Down to the last line, reproduce the records exactly.

[Recorded data]

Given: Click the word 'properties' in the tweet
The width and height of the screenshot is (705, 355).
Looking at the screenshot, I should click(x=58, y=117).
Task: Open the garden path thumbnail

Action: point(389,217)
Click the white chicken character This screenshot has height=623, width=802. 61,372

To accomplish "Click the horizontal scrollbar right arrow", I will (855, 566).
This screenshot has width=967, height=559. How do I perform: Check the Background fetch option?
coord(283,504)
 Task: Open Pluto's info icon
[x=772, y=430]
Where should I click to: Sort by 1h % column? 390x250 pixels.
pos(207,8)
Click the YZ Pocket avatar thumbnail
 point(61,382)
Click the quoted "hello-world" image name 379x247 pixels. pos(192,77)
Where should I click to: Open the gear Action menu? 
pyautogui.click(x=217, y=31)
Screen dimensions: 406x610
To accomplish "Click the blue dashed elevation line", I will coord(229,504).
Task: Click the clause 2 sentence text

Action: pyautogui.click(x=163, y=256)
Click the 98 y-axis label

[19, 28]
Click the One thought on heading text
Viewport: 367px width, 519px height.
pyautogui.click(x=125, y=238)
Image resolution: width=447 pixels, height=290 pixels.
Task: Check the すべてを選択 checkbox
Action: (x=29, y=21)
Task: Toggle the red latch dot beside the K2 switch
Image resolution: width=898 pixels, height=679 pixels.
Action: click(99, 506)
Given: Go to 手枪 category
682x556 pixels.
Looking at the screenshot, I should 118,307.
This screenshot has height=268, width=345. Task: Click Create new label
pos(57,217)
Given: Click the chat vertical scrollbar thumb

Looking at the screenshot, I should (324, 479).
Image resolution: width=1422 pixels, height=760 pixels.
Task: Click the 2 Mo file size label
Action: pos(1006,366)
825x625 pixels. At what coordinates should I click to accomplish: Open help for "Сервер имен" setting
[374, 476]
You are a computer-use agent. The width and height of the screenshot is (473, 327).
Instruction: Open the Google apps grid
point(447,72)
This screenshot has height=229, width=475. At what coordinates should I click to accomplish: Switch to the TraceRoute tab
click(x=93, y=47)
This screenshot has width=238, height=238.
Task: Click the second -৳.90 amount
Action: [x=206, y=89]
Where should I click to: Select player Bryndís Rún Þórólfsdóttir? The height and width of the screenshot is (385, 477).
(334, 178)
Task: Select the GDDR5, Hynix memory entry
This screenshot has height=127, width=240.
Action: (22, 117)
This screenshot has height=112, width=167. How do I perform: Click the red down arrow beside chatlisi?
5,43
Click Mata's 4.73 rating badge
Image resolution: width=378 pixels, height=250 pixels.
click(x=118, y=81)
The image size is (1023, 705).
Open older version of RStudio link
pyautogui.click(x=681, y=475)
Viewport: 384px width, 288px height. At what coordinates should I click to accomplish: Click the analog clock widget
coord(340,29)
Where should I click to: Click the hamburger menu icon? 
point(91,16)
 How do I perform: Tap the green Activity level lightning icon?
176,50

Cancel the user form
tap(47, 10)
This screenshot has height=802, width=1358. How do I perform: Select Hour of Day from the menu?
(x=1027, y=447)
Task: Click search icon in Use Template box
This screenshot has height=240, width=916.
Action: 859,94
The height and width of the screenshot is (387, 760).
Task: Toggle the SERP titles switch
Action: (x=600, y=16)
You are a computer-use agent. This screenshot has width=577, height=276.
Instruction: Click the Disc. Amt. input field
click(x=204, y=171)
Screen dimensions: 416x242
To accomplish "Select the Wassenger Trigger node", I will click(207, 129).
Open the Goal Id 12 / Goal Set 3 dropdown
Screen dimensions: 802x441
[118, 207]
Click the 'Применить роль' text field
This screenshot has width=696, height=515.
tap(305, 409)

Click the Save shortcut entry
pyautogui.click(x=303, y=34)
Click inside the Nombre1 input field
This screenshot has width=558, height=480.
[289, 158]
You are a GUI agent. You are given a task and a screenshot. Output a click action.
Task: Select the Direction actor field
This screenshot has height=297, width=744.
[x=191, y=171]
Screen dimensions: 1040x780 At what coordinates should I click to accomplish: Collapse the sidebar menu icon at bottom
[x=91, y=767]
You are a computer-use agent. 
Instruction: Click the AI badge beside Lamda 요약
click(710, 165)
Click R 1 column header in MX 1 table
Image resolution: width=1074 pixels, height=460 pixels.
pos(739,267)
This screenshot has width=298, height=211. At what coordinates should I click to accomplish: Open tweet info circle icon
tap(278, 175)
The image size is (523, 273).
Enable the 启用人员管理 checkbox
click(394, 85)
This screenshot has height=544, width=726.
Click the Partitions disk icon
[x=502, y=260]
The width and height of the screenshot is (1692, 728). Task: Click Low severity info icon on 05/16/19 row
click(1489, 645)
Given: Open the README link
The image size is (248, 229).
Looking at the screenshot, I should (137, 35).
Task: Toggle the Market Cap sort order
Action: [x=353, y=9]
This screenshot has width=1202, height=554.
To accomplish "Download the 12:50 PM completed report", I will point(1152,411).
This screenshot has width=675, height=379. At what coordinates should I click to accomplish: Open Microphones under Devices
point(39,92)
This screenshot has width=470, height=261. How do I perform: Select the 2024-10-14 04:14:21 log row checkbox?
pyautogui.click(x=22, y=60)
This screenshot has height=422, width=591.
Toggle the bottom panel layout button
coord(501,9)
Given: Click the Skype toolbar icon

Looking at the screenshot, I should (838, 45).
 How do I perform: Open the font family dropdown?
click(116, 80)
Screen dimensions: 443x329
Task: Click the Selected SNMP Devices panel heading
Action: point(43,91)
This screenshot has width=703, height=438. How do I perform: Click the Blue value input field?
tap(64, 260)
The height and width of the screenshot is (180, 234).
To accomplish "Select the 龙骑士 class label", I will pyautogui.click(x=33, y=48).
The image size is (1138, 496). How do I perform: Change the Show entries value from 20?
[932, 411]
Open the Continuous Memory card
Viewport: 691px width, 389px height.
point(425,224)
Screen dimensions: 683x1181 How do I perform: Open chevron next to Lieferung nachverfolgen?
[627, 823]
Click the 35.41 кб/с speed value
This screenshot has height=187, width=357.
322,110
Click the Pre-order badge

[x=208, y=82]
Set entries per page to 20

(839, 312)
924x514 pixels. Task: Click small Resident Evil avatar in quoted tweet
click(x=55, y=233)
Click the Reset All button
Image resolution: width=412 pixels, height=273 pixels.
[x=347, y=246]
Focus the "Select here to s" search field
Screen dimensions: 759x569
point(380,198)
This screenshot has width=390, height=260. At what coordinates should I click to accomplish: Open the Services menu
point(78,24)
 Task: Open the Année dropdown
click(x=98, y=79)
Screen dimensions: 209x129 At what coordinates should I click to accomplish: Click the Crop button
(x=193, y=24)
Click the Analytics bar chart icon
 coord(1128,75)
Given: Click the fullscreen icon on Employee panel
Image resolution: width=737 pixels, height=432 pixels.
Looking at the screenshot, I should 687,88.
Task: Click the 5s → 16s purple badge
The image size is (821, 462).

[/Recorded data]

▶ **Answer to this exercise**
Given: Click the word 'properties' in the tweet
The width and height of the screenshot is (705, 355).
Looking at the screenshot, I should click(x=58, y=117).
Task: Open the garden path thumbnail

Action: point(389,217)
Click the white chicken character This screenshot has height=623, width=802. 61,372

To accomplish "Click the horizontal scrollbar right arrow", I will (855, 566).
This screenshot has width=967, height=559. How do I perform: Check the Background fetch option?
coord(283,504)
 Task: Open Pluto's info icon
[x=772, y=430]
Where should I click to: Sort by 1h % column? 390x250 pixels.
pos(207,8)
Click the YZ Pocket avatar thumbnail
 point(61,382)
Click the quoted "hello-world" image name 379x247 pixels. pos(192,77)
Where should I click to: Open the gear Action menu? 
pyautogui.click(x=217, y=31)
Screen dimensions: 406x610
To accomplish "Click the blue dashed elevation line", I will coord(229,504).
Task: Click the clause 2 sentence text

Action: pyautogui.click(x=163, y=256)
Click the 98 y-axis label

[19, 28]
Click the One thought on heading text
Viewport: 367px width, 519px height.
pyautogui.click(x=125, y=238)
Image resolution: width=447 pixels, height=290 pixels.
Task: Check the すべてを選択 checkbox
Action: (x=29, y=21)
Task: Toggle the red latch dot beside the K2 switch
Image resolution: width=898 pixels, height=679 pixels.
Action: click(99, 506)
Given: Go to 手枪 category
682x556 pixels.
Looking at the screenshot, I should 118,307.
This screenshot has height=268, width=345. Task: Click Create new label
pos(57,217)
Given: Click the chat vertical scrollbar thumb

Looking at the screenshot, I should (324, 479).
Image resolution: width=1422 pixels, height=760 pixels.
Task: Click the 2 Mo file size label
Action: pos(1006,366)
825x625 pixels. At what coordinates should I click to accomplish: Open help for "Сервер имен" setting
[374, 476]
You are a computer-use agent. The width and height of the screenshot is (473, 327).
Instruction: Open the Google apps grid
point(447,72)
This screenshot has height=229, width=475. At what coordinates should I click to accomplish: Switch to the TraceRoute tab
click(x=93, y=47)
This screenshot has width=238, height=238.
Task: Click the second -৳.90 amount
Action: [x=206, y=89]
Where should I click to: Select player Bryndís Rún Þórólfsdóttir? The height and width of the screenshot is (385, 477).
(334, 178)
Task: Select the GDDR5, Hynix memory entry
This screenshot has height=127, width=240.
Action: (22, 117)
This screenshot has height=112, width=167. How do I perform: Click the red down arrow beside chatlisi?
5,43
Click Mata's 4.73 rating badge
Image resolution: width=378 pixels, height=250 pixels.
click(x=118, y=81)
The image size is (1023, 705).
Open older version of RStudio link
pyautogui.click(x=681, y=475)
Viewport: 384px width, 288px height. At what coordinates should I click to accomplish: Click the analog clock widget
coord(340,29)
Where should I click to: Click the hamburger menu icon? 
point(91,16)
 How do I perform: Tap the green Activity level lightning icon?
176,50

Cancel the user form
tap(47, 10)
This screenshot has height=802, width=1358. How do I perform: Select Hour of Day from the menu?
(x=1027, y=447)
Task: Click search icon in Use Template box
This screenshot has height=240, width=916.
Action: 859,94
The height and width of the screenshot is (387, 760).
Task: Toggle the SERP titles switch
Action: (x=600, y=16)
You are a computer-use agent. This screenshot has width=577, height=276.
Instruction: Click the Disc. Amt. input field
click(x=204, y=171)
Screen dimensions: 416x242
To accomplish "Select the Wassenger Trigger node", I will click(207, 129).
Open the Goal Id 12 / Goal Set 3 dropdown
Screen dimensions: 802x441
[118, 207]
Click the 'Применить роль' text field
This screenshot has width=696, height=515.
tap(305, 409)

Click the Save shortcut entry
pyautogui.click(x=303, y=34)
Click inside the Nombre1 input field
This screenshot has width=558, height=480.
[289, 158]
You are a GUI agent. You are given a task and a screenshot. Output a click action.
Task: Select the Direction actor field
This screenshot has height=297, width=744.
[x=191, y=171]
Screen dimensions: 1040x780 At what coordinates should I click to accomplish: Collapse the sidebar menu icon at bottom
[x=91, y=767]
You are a computer-use agent. 
Instruction: Click the AI badge beside Lamda 요약
click(710, 165)
Click R 1 column header in MX 1 table
Image resolution: width=1074 pixels, height=460 pixels.
pos(739,267)
This screenshot has width=298, height=211. At what coordinates should I click to accomplish: Open tweet info circle icon
tap(278, 175)
The image size is (523, 273).
Enable the 启用人员管理 checkbox
click(394, 85)
This screenshot has height=544, width=726.
Click the Partitions disk icon
[x=502, y=260]
The width and height of the screenshot is (1692, 728). Task: Click Low severity info icon on 05/16/19 row
click(1489, 645)
Given: Open the README link
The image size is (248, 229).
Looking at the screenshot, I should (137, 35).
Task: Toggle the Market Cap sort order
Action: [x=353, y=9]
This screenshot has width=1202, height=554.
To accomplish "Download the 12:50 PM completed report", I will point(1152,411).
This screenshot has width=675, height=379. At what coordinates should I click to accomplish: Open Microphones under Devices
point(39,92)
This screenshot has width=470, height=261. How do I perform: Select the 2024-10-14 04:14:21 log row checkbox?
pyautogui.click(x=22, y=60)
This screenshot has height=422, width=591.
Toggle the bottom panel layout button
coord(501,9)
Given: Click the Skype toolbar icon

Looking at the screenshot, I should (838, 45).
 How do I perform: Open the font family dropdown?
click(116, 80)
Screen dimensions: 443x329
Task: Click the Selected SNMP Devices panel heading
Action: point(43,91)
This screenshot has width=703, height=438. How do I perform: Click the Blue value input field?
tap(64, 260)
The height and width of the screenshot is (180, 234).
To accomplish "Select the 龙骑士 class label", I will pyautogui.click(x=33, y=48).
The image size is (1138, 496). How do I perform: Change the Show entries value from 20?
[932, 411]
Open the Continuous Memory card
Viewport: 691px width, 389px height.
point(425,224)
Screen dimensions: 683x1181 How do I perform: Open chevron next to Lieferung nachverfolgen?
[627, 823]
Click the 35.41 кб/с speed value
This screenshot has height=187, width=357.
322,110
Click the Pre-order badge

[x=208, y=82]
Set entries per page to 20

(839, 312)
924x514 pixels. Task: Click small Resident Evil avatar in quoted tweet
click(x=55, y=233)
Click the Reset All button
Image resolution: width=412 pixels, height=273 pixels.
[x=347, y=246]
Focus the "Select here to s" search field
Screen dimensions: 759x569
point(380,198)
This screenshot has width=390, height=260. At what coordinates should I click to accomplish: Open the Services menu
point(78,24)
 Task: Open the Année dropdown
click(x=98, y=79)
Screen dimensions: 209x129 At what coordinates should I click to accomplish: Click the Crop button
(x=193, y=24)
Click the Analytics bar chart icon
 coord(1128,75)
Given: Click the fullscreen icon on Employee panel
Image resolution: width=737 pixels, height=432 pixels.
Looking at the screenshot, I should 687,88.
Task: Click the 5s → 16s purple badge
The image size is (821, 462).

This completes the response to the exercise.